Optimizing Thermal Stability: Evaluating the Impact of Heterofunctional Hydrophobic Supports on Immobilized Flaxseed Lipase.

Lipases have catalytic capacity in various processes such as hydrolysis. Those derived from plant sources, such as linseed, offer an economical alternative. The immobilization process facilitates the recovery and reuse of lipase, providing advantages such as resistance to high temperatures and difficulties in recovering and reusing free lipases, which makes product separation difficult. This study presents the immobilization of lipases extracted from flax seeds on octylfunctional hydrophobic supports. Additionally, the thermal stability of the derived products was evaluated in comparison with freely soluble lipase. The lipase exhibited a strong affinity for the evaluated heterofunctional hydrophobic supports, with DVS-activated octylagarose emerging as the most efficient method for immobilization, thus increasing catalytic activity upon resuspension. Furthermore, the octylagarose derivative demonstrated a notable increase in thermal stability.
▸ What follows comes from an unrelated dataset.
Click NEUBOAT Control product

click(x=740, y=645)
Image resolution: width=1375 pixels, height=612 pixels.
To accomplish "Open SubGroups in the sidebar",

The main results of the study include that the soluble enzyme showed greater activity after 24 h, regardless of the temperature evaluated. The benzamide extract showed greater thermal stability, and all supports evaluated showed greater activity than the soluble enzyme after immobilization. Notably, lipase immobilized on octyl glyoxyl agarose showed the highest activity, demonstrated stability for 840 h at 60 °C, and had a half-life of 1242 h. Furthermore, the lipase immobilized in octyl glyoxyl agarose showed a stabilization factor approximately nine times greater than the free enzyme. These results suggest that immobilization, probably achieved through interfacial activation and multipoint covalent bonds, prevented the release of the enzyme into the medium with increasing temperature. This study thus highlights the significant potential of immobilizing flaxseed-derived lipase.